[Data extract]
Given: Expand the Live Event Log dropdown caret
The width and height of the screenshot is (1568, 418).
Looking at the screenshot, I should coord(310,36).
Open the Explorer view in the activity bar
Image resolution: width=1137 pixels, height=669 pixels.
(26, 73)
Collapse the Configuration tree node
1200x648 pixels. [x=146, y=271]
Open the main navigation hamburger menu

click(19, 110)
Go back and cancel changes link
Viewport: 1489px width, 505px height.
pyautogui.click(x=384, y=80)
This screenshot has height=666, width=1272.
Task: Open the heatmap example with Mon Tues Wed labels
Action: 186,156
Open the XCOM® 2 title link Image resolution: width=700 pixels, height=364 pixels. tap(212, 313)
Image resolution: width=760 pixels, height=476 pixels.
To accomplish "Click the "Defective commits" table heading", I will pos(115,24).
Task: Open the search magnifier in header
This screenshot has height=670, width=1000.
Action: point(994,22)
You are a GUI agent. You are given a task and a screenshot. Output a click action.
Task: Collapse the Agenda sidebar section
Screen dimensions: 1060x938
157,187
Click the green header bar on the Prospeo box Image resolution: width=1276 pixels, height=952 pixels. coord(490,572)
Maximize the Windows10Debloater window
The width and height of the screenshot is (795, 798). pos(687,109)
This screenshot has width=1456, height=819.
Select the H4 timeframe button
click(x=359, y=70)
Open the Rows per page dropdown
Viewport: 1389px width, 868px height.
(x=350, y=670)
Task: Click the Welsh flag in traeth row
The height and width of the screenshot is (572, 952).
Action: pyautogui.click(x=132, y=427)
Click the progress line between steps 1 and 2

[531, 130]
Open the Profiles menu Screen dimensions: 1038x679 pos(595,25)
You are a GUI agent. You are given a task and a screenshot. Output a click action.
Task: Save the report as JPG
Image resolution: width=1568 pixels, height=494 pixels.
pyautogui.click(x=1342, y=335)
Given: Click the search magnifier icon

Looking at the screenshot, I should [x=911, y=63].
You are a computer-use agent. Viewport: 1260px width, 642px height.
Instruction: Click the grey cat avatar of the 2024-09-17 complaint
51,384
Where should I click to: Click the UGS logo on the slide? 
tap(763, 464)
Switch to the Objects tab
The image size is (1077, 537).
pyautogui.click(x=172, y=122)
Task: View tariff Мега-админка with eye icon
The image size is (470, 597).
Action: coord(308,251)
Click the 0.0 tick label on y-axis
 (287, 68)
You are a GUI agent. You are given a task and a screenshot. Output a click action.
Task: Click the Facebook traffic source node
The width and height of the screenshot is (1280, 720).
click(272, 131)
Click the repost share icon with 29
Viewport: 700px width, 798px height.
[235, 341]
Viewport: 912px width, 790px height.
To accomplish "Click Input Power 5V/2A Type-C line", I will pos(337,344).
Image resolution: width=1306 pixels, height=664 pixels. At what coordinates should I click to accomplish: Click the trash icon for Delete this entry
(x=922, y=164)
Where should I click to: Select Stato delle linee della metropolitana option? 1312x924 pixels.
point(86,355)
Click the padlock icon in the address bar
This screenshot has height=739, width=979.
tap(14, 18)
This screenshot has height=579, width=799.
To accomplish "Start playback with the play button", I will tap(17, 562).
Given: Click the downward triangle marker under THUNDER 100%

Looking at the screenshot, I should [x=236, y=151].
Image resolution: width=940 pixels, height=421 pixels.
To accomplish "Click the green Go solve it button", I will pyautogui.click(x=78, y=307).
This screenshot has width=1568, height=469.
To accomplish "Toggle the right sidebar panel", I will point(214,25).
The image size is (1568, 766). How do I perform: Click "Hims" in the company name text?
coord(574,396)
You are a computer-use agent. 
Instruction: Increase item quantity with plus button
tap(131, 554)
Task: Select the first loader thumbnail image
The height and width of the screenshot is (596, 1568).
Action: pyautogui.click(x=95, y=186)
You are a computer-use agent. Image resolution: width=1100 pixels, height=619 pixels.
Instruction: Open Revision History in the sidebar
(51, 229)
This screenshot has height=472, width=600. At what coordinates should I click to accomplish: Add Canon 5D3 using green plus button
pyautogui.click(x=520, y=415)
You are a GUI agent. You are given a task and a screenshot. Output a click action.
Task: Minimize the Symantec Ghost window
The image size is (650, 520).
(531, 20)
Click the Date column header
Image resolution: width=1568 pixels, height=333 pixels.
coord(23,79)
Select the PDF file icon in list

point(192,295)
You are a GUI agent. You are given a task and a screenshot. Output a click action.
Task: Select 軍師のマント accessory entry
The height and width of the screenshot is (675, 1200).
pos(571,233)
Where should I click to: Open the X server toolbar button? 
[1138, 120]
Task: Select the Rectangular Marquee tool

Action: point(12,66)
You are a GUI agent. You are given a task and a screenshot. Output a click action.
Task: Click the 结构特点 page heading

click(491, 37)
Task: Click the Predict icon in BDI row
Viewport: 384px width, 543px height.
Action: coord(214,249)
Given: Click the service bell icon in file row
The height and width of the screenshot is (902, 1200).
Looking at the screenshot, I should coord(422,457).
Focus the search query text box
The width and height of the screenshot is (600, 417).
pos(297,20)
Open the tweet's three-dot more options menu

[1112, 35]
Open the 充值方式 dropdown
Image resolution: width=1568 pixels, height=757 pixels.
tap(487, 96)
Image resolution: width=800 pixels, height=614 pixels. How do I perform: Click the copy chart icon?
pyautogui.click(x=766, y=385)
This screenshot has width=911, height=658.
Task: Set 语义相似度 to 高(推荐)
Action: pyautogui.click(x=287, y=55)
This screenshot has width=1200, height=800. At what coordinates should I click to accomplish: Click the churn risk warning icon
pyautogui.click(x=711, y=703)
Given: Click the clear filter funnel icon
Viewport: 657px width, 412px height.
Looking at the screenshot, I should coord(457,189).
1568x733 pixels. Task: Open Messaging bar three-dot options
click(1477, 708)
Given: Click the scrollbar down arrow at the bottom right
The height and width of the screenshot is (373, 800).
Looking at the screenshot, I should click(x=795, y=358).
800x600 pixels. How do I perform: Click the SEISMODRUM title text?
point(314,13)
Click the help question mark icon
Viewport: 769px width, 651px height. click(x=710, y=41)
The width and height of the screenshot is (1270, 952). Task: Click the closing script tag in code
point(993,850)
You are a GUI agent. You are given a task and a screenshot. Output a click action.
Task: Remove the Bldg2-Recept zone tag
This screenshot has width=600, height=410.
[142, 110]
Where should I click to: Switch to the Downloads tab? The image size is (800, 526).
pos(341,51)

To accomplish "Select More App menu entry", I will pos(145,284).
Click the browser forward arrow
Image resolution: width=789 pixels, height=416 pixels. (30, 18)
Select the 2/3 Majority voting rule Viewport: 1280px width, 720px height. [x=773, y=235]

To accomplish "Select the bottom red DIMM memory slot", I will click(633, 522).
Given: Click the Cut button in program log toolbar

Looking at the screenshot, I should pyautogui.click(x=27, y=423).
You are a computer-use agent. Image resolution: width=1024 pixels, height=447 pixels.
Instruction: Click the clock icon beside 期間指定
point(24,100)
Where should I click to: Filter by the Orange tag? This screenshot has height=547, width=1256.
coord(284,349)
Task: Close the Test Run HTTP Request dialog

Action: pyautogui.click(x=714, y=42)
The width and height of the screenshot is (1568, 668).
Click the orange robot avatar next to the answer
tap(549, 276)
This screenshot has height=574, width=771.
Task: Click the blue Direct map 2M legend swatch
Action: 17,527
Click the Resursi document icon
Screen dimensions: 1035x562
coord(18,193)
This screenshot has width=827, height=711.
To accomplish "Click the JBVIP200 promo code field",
[/Data extract]
A single number, please: the count of lines above that contain the string "bottom".

Task answer:
2